Problems:
1. In the family history extract about Madera County, in what year was Friant Dam finished?
2. Pick up the family history about the move to Madera County right after its last line and keep writing.

My father’s brother John said that his father’s uncle, John Boldt, talked with the Dinuba realtor Omar Newton, and the real estate agent recommended Madera for the family.[ii] Joseph Barcroft in his History of Fresno and Madera Counties published in 1933 states that the Miller & Lux ranch sold off 100,000 acres in Madera County during the course of the 1920s. The ten acres my grandparents bought may well have been part of the Miller & Lux sell-off. If so, the land they purchased, which had been used as cattle range, was basically worn-out former wheat land—land that had undergone decades of monocrop grain farming that “effectively mined the soil of nutrients and promoted the growth of weeds.”[iii]
Unlike the land around Dinuba and Reedley this land was neither fertile nor well-watered. Rivers and streams in the area were small, their flow ending early in the summer. Farmers in the area were in the midst of a legal battle with the Miller & Lux Ranch over San Joaquin River water rights. Friant Dam, which eventually made possible the creation of the Madera Irrigation District, was not started until 1937 and not finished until 1942. In the 1920s, when my family lived in Madera County, farmers were primarily dependent on well water and gas-powered pumps for irrigation, which limited the amount of acreage that could profitably be cropped.
“Berenda was the first stop.”
“Dad bought some land and he built a little shack house there [in Berenda]. Half of it was wood floor, and the other half was dirt floor—the kitchen area. And we had to dig a well. Walking around digging it, pulling it.”
“The water table was high enough then that you could hand-dig a well?”
“No we didn’t hand dig it. We had a hand digger, like an auger you know. Two men had to work it. We walked it, one on the one side, the other on the other—and you walked around and that would dig it. We dug that I think 80 foot deep. Seemed that way to me anyway. One length of rod was, I think, 20 feet long, and we had that thing 3 –4 rods. We cased our well as we went down. —Jack Zimmerman helped a little.”
“Did your dad grow wheat there?”
“He must have. It was all bare land, rolling land. Berenda was where it was”
“About how many acres was it?”

Data excerpt:
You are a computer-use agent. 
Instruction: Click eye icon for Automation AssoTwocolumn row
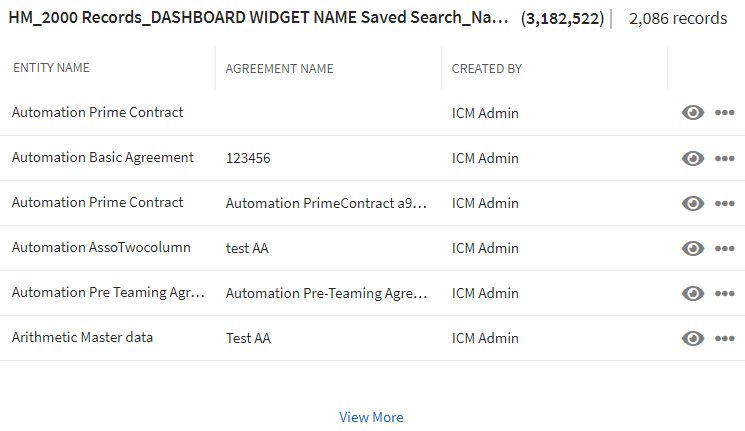[x=693, y=248]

Results:
1. 1942

2.
“I think, maybe 20, and the Hamm’s lived there then. We was introduced by the Mennonite church.” Jacob J. [Jack] Willems, 1997
My dad was eight years old when the family moved to Berenda, old enough to judge the two-room house his dad built a “shack,” old enough, perhaps, to even help with the digging of the well, though, I’m quite sure it was probably his father and older brothers—Nick, Stan and Henry—who did the actual work. Even if Dad wasn’t much real help in the digging, he would have been out there observing everything that was going on, feeling part of this fascinating project.
Uncle John, my father’s next youngest sibling, turned seven in the fall of 1922. He, too, remembered the two-room shack his dad built, though the word John used was “cabin.” My dad had said that his mother’s youngest brother, Jack Zimmerman, helped with digging the well. The adult male who helped the family that John remembered was Pete Goerz, the husband of his father’s third youngest sister, Maria. John said that Pete moved down there with them, that his father and Pete Goertz built two cabins, which were about an eighth of a mile apart, but added that it was mainly Pete Goertz who did the building of the house: “Dad didn’t know anything about building!”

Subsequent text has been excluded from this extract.